▸ What to do: Retype the following records exactly and exclude the pictures.

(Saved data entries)
┌──
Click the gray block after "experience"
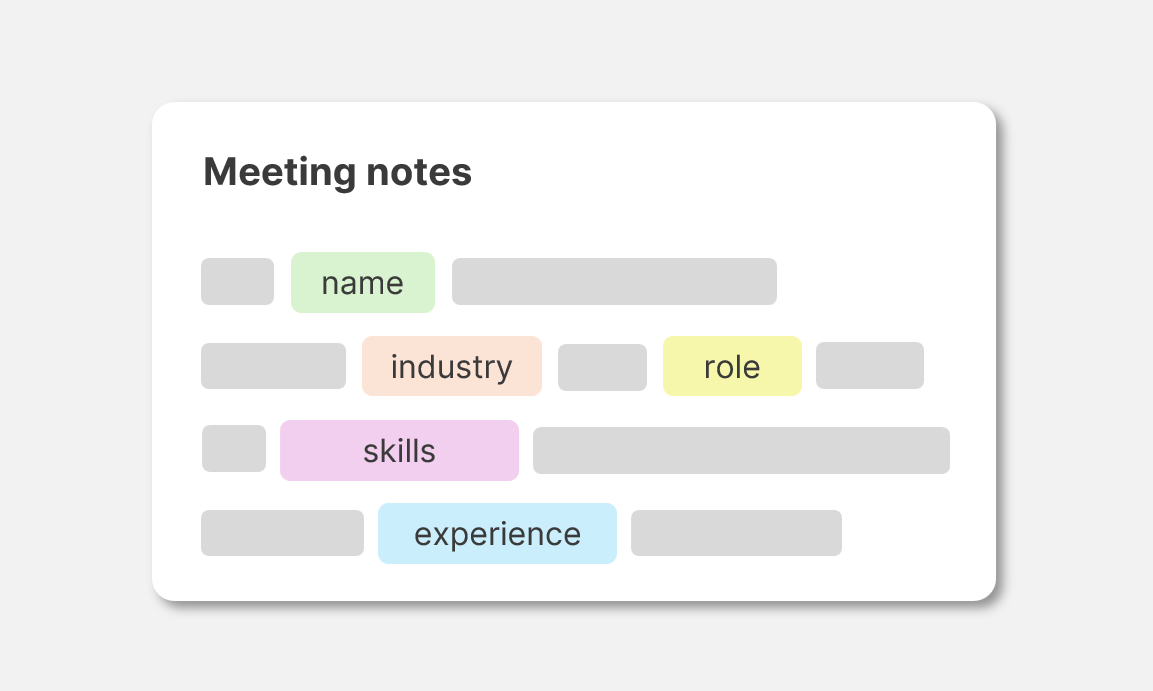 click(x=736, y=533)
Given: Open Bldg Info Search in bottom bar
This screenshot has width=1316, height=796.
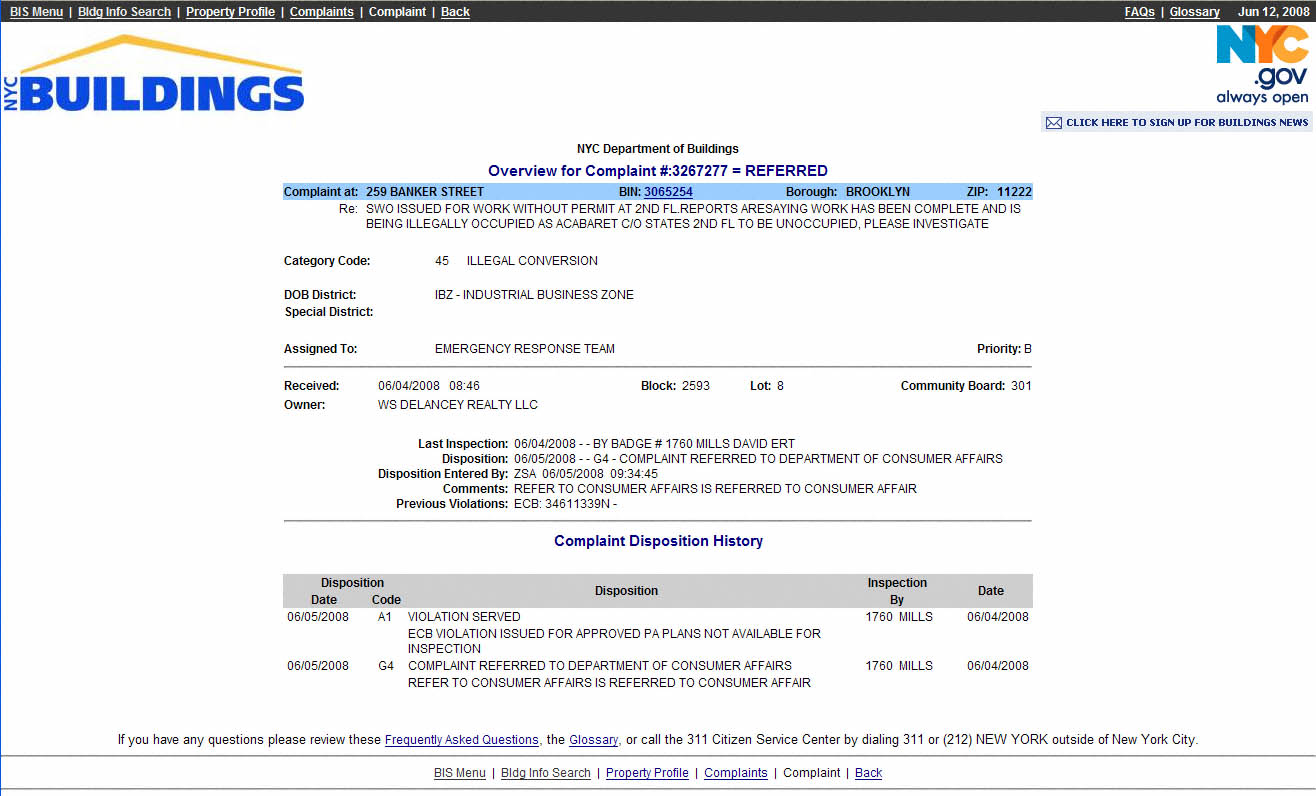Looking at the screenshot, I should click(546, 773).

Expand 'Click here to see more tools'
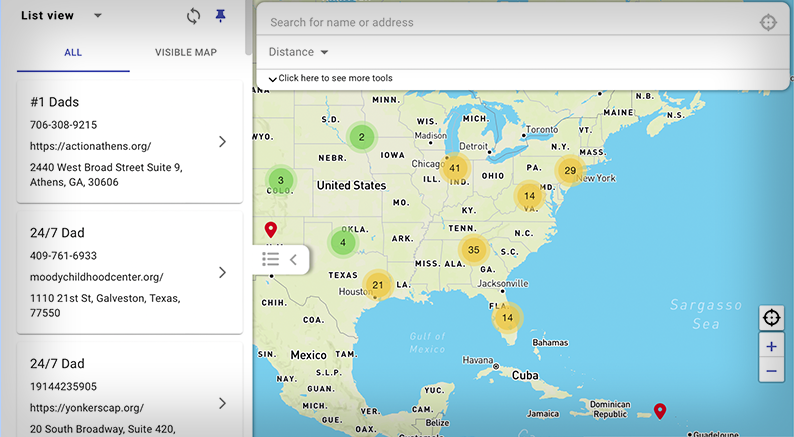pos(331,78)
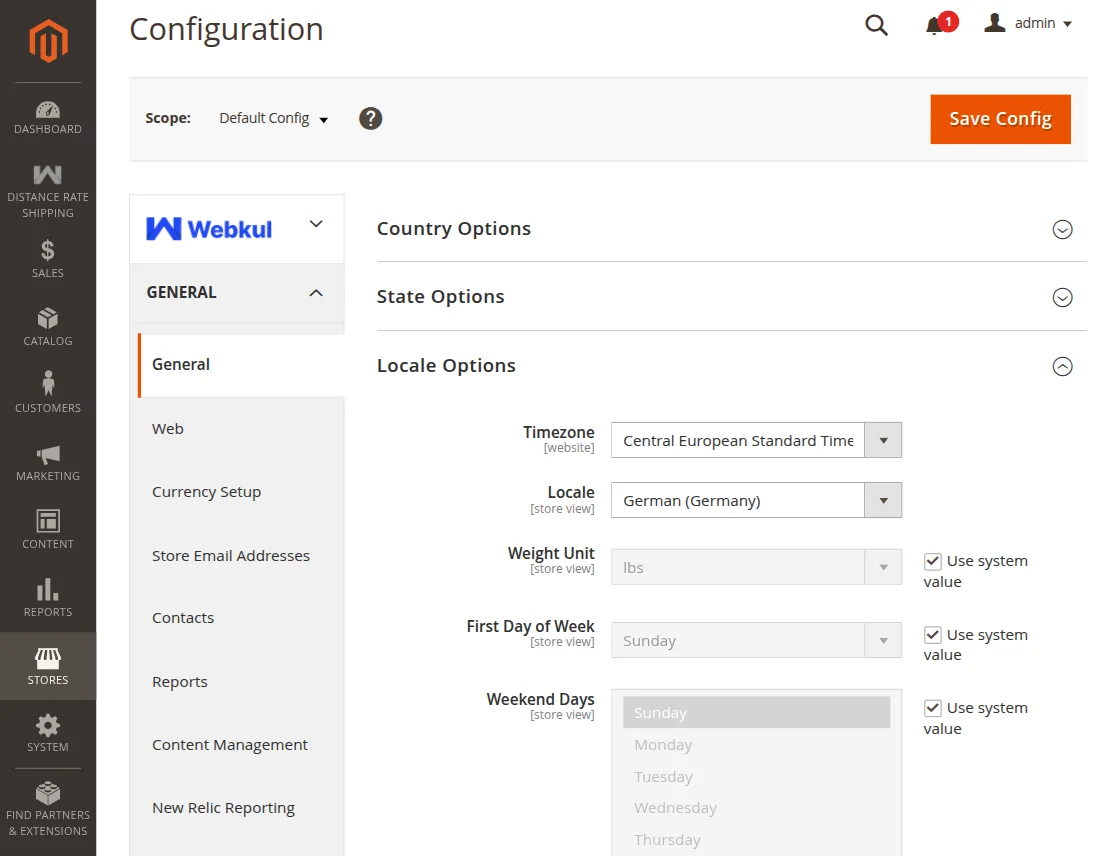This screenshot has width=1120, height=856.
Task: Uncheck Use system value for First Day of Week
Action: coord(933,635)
└──
▸ Reply to the task:
Click the gray block after "experience"
 click(x=736, y=533)
Given: Open Bldg Info Search in bottom bar
This screenshot has width=1316, height=796.
Looking at the screenshot, I should click(546, 773).

Expand 'Click here to see more tools'
pos(331,78)
This screenshot has width=1120, height=856.
Task: Uncheck Use system value for First Day of Week
Action: coord(933,635)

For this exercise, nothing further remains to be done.